You are probably thinking great! “This will make it easier for myself to get hold of a device” and who doesn’t want to experience jumping out of a plane whilst be perfectly safe in your own home. In full honestly it is very early days in terms of the integration of VR technology into society. The world is yet to see the full potential side effects of using the devices over long periods of time. We do not know the full list of how the tech could harm people physically and just as importantly – mentally. Years of testing will be required by a bunch of brainy scientists to discover this however; the short-term effects are known and here are a few that you should be aware about before you or your loved ones try out your shiny new VR gadgets.
Spatial awareness is what stops us tripping over steps and walking into walls. As obvious as it sounds and simple to avoid, more and more stories are released of people harming themselves through disorientation. People tend to forget what an immediate danger to them in the real world whilst in VR. Everyone has seen the videos that went viral of people rock climbing in VR and then falling flat on the face due to disorientation.

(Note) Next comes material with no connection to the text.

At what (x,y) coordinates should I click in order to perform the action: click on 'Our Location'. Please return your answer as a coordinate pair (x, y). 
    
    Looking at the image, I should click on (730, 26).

The problem is that once users have been engaged in the device for more than 30 minutes a lot of them tend to forget their where they are and what is around them.
Sickness and nausea can happen quite frequently whilst using the VR style devices. It can vary from person to person similar to car or sea sickness. People prone to motion sickness and vertigo are going to be more likely to experience this going into the world of VR, but even users without these characteristics can start to feel the symptoms after extended use. The more expensive products such as the PlayStation and HTC Hive have built in countermeasures to reduce the motion sickness, but whether this can be completely avoided is yet to be seen. The quick fix is to just take the headset off and have a break in the real world.
On a serious note – if you are prone to seizures then you should probably just stay away from the technology completely. The VR devices may trigger symptoms that cause a seizure to occur so until manufactures can confidently state that this is no possible risk to seizure suffers; it is not worth the risk.
Hopefully this article informs you a bit more of what to expect in terms of short term side effects from using a VR device. It is yet to be seen how the VR invasion will negatively affect health in the long run but as more devices become available more warnings and health risks are bound to come with them.